## PASSAGE PROVIDED
>>>

Organisation for Security and Co-operation in Europe, Vienna, Austria
12 March 2015
I fully support the statement made by Latvia on behalf of the EU and would like to make a few remarks in my national capacity.
Director Link’s report to the Permanent Council today coincides with the launch in London of the Foreign and Commonwealth Office’s Human Rights and Democracy Report for 2014. I therefore thought it appropriate to say something about the report whilst we have the Head of the OSCE’s principal human rights institution in the room. I should say by the way that the UK government was delighted that Director Link was recently able to visit London for an exchange of views with UK ministers and parliamentarians on the OSCE’s human dimension work.
The Human Rights and Democracy Report provides a UK perspective on the global human rights situation during 2014. Its purpose is to raise awareness of the UK’s role in promoting human rights worldwide, as well as to influence countries to take more concrete steps to meet their international human rights obligations. We have circulated details on how to access the full report to all delegations. It is a long read demonstrating the scale of the human rights challenges that we all face. But there are a couple of points from the report that I consider to be of particular relevance to our work.
The report reiterates the British government’s strong support for the OSCE’s institutions. It praises ODIHR for its impartial and professional observation of two of its largest election observation missions in Ukraine last year. It notes that these were achieved in a challenging security environment and highlights ODIHR’s deserved reputation as an international standard setter in the field of election observation. It recalls last year’s Human Rights Assessment Mission to Ukraine conducted jointly by ODIHR and the HCNM notes and notes that the independent, impartial and non-political analysis was helpful in countering Russian propaganda and misinformation.

<<<

## SUPPLIED ENTRIES
>>>

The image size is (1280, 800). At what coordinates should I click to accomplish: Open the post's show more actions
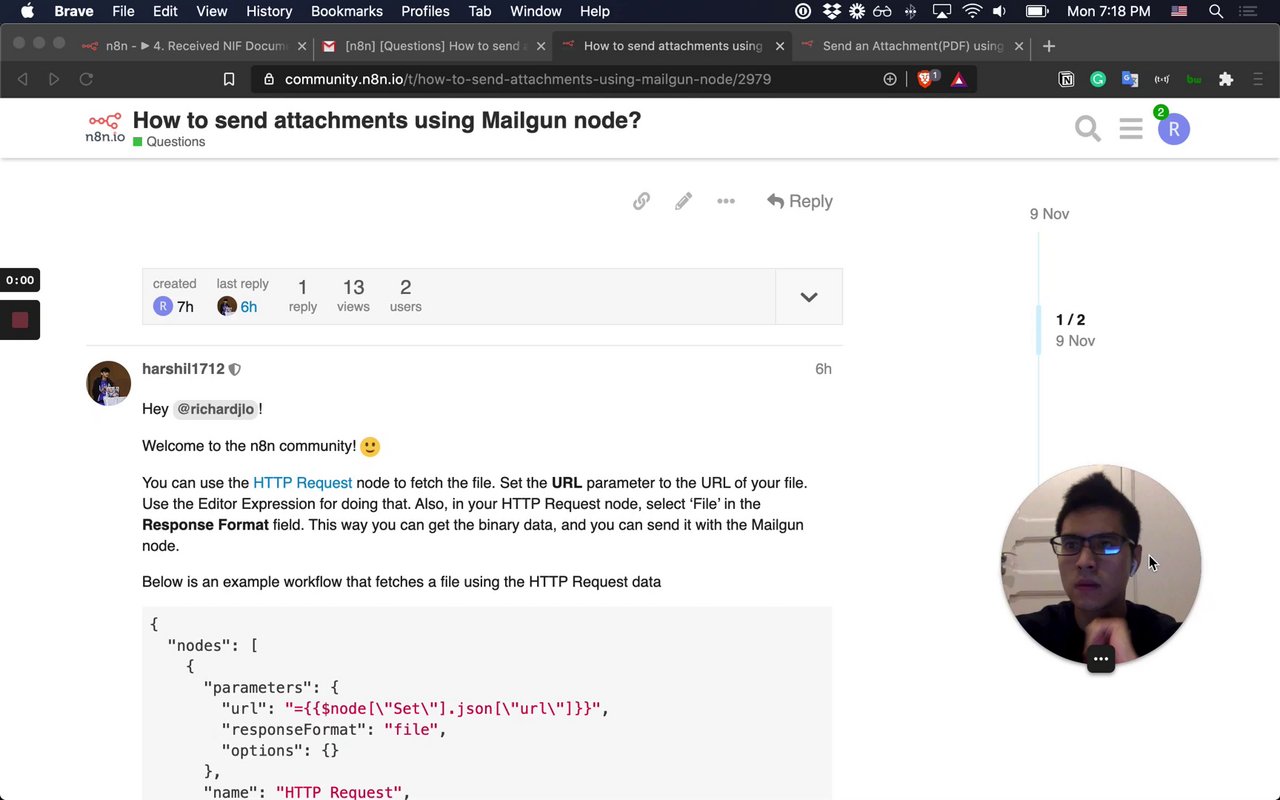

<<<
>>>

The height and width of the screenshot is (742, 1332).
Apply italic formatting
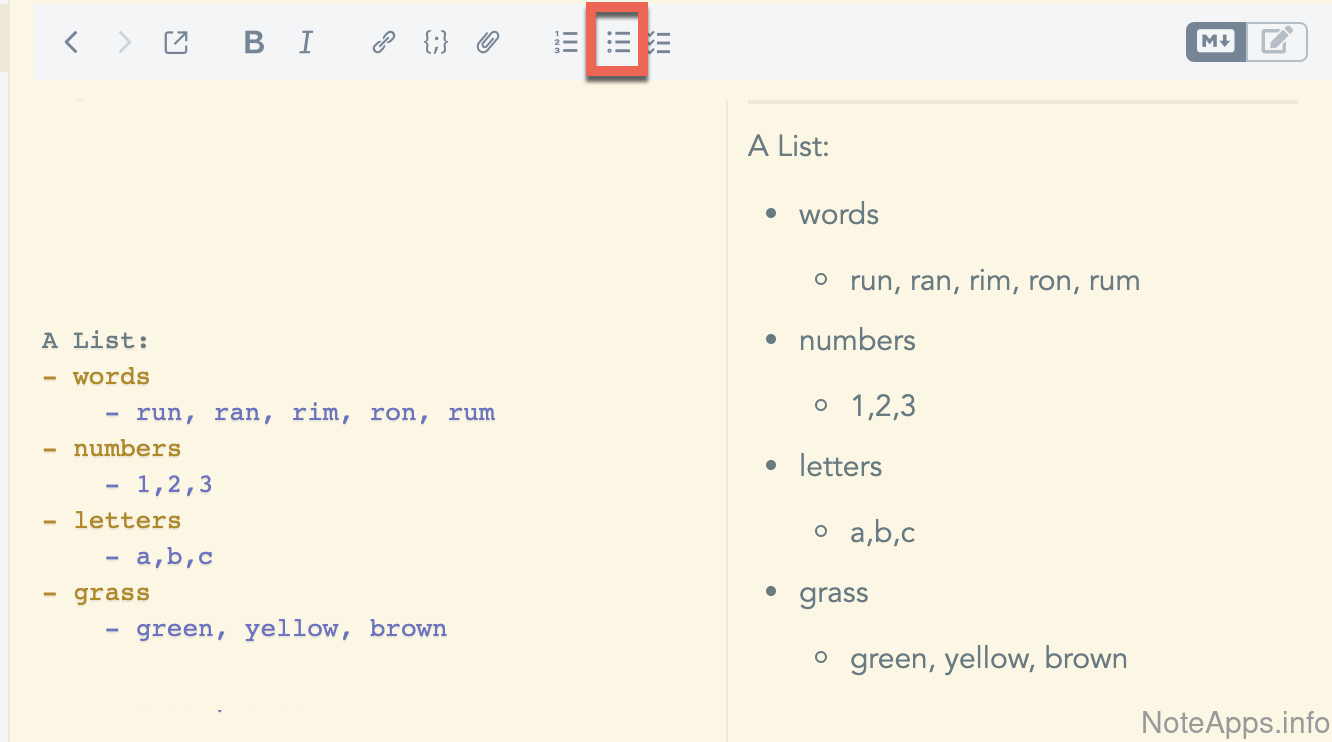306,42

<<<

## INSTRUCTION 1
According to the OSCE statement, what was launched in London on the same day as Director Link's report to the Permanent Council?
## INSTRUCTION 2
Reproduce the OSCE statement word for word from "The report reiterates" up to and including "propaganda and misinformation.".

## WRITTEN SOLUTION 1
The Foreign and Commonwealth Office's Human Rights and Democracy Report for 2014.

## WRITTEN SOLUTION 2
The report reiterates the British government’s strong support for the OSCE’s institutions. It praises ODIHR for its impartial and professional observation of two of its largest election observation missions in Ukraine last year. It notes that these were achieved in a challenging security environment and highlights ODIHR’s deserved reputation as an international standard setter in the field of election observation. It recalls last year’s Human Rights Assessment Mission to Ukraine conducted jointly by ODIHR and the HCNM notes and notes that the independent, impartial and non-political analysis was helpful in countering Russian propaganda and misinformation.